Bisphenol a affects neurodevelopmental gene expression, cognitive function, and neuromuscular synaptic morphology in Drosophila melanogaster

Abstract

Bisphenol A (BPA) is an environmentally prevalent endocrine disrupting chemical that can impact human health and may be an environmental risk factor for neurodevelopmental disorders. BPA has been associated with behavioral impairment in children and a variety of neurodevelopmental phenotypes in model organisms. We used Drosophila melanogaster to explore the consequences of developmental BPA exposure on gene expression, cognitive function, and synapse development. Our transcriptome analysis indicated neurodevelopmentally relevant genes were predominantly downregulated by BPA. Among the misregulated genes were those with roles in learning, memory, and synapse development, as well as orthologs of human genes associated with neurodevelopmental and neuropsychiatric disorders.

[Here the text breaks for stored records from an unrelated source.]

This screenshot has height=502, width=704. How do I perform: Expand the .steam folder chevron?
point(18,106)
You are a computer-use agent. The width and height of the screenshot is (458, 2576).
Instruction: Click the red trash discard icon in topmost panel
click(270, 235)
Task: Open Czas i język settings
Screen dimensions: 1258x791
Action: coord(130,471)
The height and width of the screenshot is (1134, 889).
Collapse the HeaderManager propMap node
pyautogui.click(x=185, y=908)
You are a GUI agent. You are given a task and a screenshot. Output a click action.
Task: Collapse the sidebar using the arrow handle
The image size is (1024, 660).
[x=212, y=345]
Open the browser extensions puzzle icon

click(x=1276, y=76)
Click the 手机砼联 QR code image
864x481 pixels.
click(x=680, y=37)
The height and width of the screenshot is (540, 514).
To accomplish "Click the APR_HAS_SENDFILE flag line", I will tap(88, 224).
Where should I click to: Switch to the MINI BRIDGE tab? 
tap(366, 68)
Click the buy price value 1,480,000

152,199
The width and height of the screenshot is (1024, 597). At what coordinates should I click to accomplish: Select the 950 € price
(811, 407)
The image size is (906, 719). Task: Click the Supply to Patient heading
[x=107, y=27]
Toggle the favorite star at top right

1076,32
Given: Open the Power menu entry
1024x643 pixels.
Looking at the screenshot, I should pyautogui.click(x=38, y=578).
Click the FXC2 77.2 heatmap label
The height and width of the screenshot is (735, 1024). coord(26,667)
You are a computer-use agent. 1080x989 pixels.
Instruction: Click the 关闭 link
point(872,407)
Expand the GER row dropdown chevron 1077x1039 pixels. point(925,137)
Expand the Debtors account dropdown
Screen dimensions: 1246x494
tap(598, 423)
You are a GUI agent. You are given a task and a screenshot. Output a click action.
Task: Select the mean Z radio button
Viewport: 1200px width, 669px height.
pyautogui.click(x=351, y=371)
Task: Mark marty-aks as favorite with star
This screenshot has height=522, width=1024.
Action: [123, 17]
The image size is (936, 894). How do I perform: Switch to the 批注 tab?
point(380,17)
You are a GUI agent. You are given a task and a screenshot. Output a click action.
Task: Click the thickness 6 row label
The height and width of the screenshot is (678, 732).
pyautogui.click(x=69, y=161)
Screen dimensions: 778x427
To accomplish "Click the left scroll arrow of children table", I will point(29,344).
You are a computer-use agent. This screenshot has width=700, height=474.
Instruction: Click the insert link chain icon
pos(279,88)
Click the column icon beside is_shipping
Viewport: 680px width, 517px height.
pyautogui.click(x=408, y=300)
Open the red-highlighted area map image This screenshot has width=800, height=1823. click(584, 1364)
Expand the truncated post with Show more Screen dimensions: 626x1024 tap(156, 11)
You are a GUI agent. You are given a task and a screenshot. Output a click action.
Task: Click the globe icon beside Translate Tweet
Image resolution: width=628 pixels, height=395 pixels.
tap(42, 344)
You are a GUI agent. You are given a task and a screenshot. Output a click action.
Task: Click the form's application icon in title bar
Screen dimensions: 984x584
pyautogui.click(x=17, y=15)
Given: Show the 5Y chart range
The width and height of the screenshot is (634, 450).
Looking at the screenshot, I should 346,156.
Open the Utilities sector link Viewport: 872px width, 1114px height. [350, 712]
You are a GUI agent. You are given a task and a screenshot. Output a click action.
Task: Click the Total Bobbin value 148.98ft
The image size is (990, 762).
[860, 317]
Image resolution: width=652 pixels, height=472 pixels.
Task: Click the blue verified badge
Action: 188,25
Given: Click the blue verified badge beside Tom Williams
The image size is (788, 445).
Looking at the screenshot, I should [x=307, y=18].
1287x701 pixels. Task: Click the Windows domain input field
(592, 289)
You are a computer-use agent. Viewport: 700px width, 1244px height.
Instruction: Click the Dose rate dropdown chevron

To examine how gene expression data corresponded to behavioral and cellular phenotypes, we first used a predator-response behavioral paradigm and found that BPA disrupts visual perception. Further analysis using conditioned courtship suppression showed that BPA impairs associative learning. Finally, we examined synapse morphology within the larval neuromuscular junction and found that BPA significantly increased the number of axonal branches. Given that our findings align with studies of BPA in mammalian model organisms, this data indicates that BPA impairs neurodevelopmental pathways that are functionally conserved from invertebrates to mammals. Further, because Drosophila do not possess classic estrogen receptors or estrogen, this research suggests that BPA can impact neurodevelopment by molecular mechanisms distinct from its role as an estrogen mimic.